Рассказывали, что в стародавние времена, когда Пугачев шел из Саратова на Пензу, опустил он будто бы, здесь на железной цепи этот бочонок с золотом, награбленным по господским усадьбам, а затем приковал цепь к дубовой свае, вбитой в воду и прикрытой вместе с цепью диким каменником. Но, будто бы, из злобы, чтобы никому не достался тот клад, Шалая подмыла сваю и сбросила ее в омут, подлая. И теперь, ликуя, шипит у Сургута, вся в белой пене от злости. Старые матерые рыбаки, которые уже сами стали пахнуть рыбой, передавали еще, что лучшие нырки из деревни Русские Горки приезжали сюда и пробовали опускаться в омут, чтобы хоть одним глазком взглянуть на заклятый клад, но до дна не доходил ни один, не одолев глубины, и только некоторые слышали, как звенит вода о железные звенья цепи.
Все это в свое время слышал Глебушка, все эти легенды и сказы про Черную тонь, и теперь припоминал, покачиваясь в фаэтоне и будто прислушиваясь к сладкоголосой песне, звучавшей кругом в мягком сумраке.
«Хорошо, все хорошо здесь», — думалось ему, трогая и умиляя сердце.
Фыркнула пристяжная, учуяв жилье и воду. Парфен ткнул перед собой кнутовищем и сказал:
— Вот она, Черная тонь! Триста рублей в год брал Борисов за нее с прежнего арендателя. Тоже нужно выработать с этакого клинушка!
Мягким, изжелта-синеватым дымком подергивалось все вокруг. Встал месяц, точно сказал заклятия и обволок все сказкою. Острыми зигзагами метнулся ночник, проныра, смятенная душа.
Глебушка опять постучал в ворота и побрякал железным кольцом у припертой калитки. Со двора хрипло и лениво тявкнула собака. Тоненько заблеяла коза. И опять все смолкло.
— Должно быть, нет никого дома, — сказал Глебушка Парфену, теряясь и не зная, что ему делать, сразу же остро ощущая беспомощность.

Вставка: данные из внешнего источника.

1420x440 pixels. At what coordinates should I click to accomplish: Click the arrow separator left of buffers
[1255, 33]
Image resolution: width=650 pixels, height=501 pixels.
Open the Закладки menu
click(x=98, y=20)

— А вы постучитесь в окошко избы, может спят, — посоветовал с козел Парфен, — нет? Не спят, — сейчас же выговорил он с живостью, — вон сквозь плетень подсматривает за нами кто-то? Ну, будет тебе кобениться-то, отворяй, что ли, калитку! — крикнул он грубо.

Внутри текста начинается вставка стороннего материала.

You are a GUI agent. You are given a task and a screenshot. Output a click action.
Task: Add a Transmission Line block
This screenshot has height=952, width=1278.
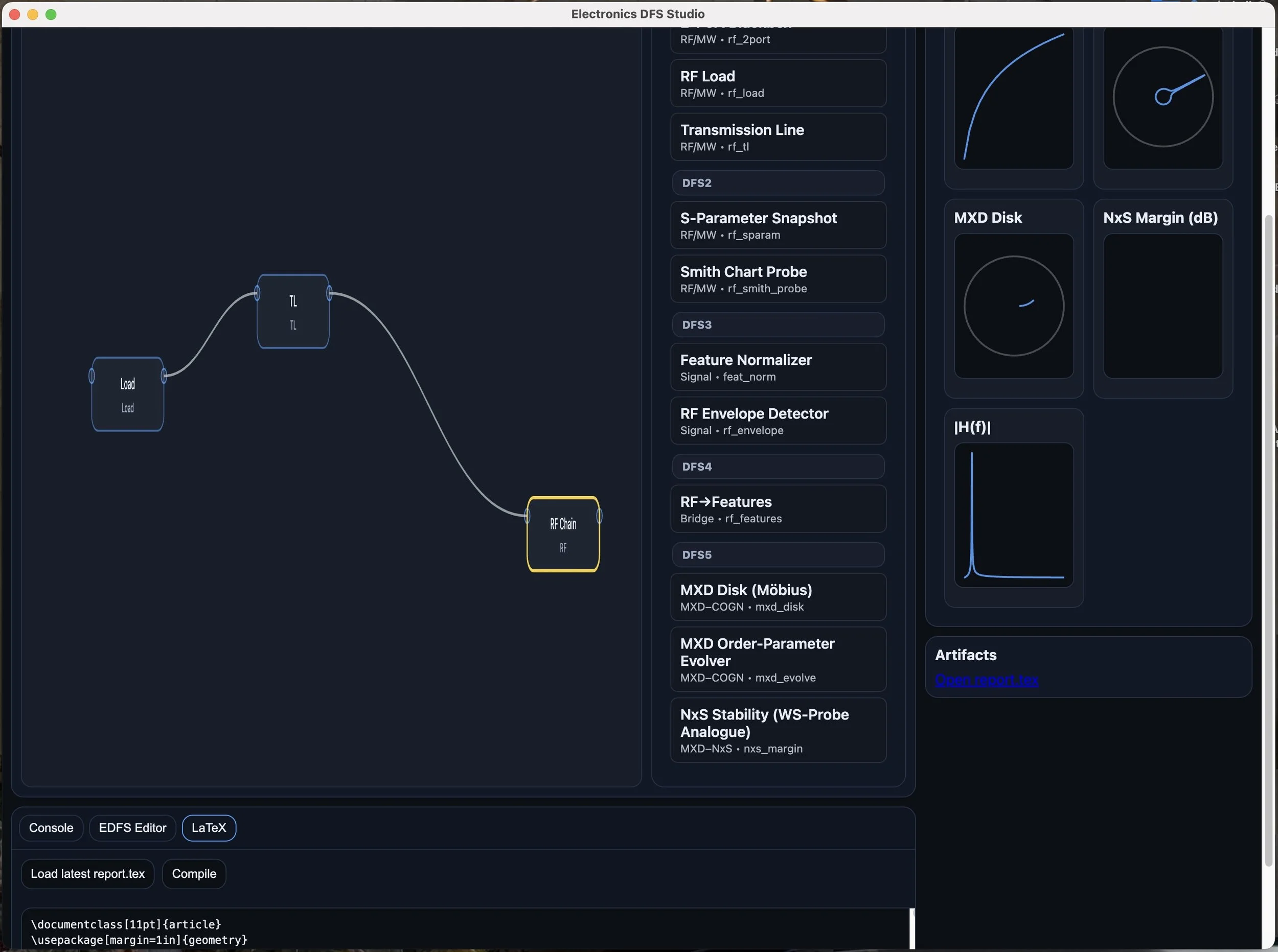778,136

За плетнем кто-то кашлянул. Послышались шаги.
— Колдуны всегда так глянец наводят, — сказал Парфен Глебушке. — Всегда им нужно покобениться и поломаться. Вкуснее это им сахара!
Брякнуло железное кольцо, и из калитки вышел высокий бородатый мужик в широких синих шароварах, в кумачовой рубахе, заправленной в штаны, и босой.
«Где я его видел? Когда?» — сразу же о чем-то неясно припомнилось Глебушке.
— Кто вы такие будете? — спросил бородатый смело и открыто.
— Это барина Якова Петровича Любавина сынок, Глеб Яковлевич, — опередил Глебушку Парфен.
— А я Никодим Зыков, — ответил бородатый горделиво. — Отец у меня, как и у всех, — солнце живое. Если вам нужно величать меня, зовите Никодимом Солнцевичем.
— А ты глянца не наводи! — крикнул Парфен сердито. — Довольно, видели твоего лоска! Говори просто: сколько берешь за свое колдовство и когда можешь поворожить?
— Да? — насмешливо переспросил Никодим.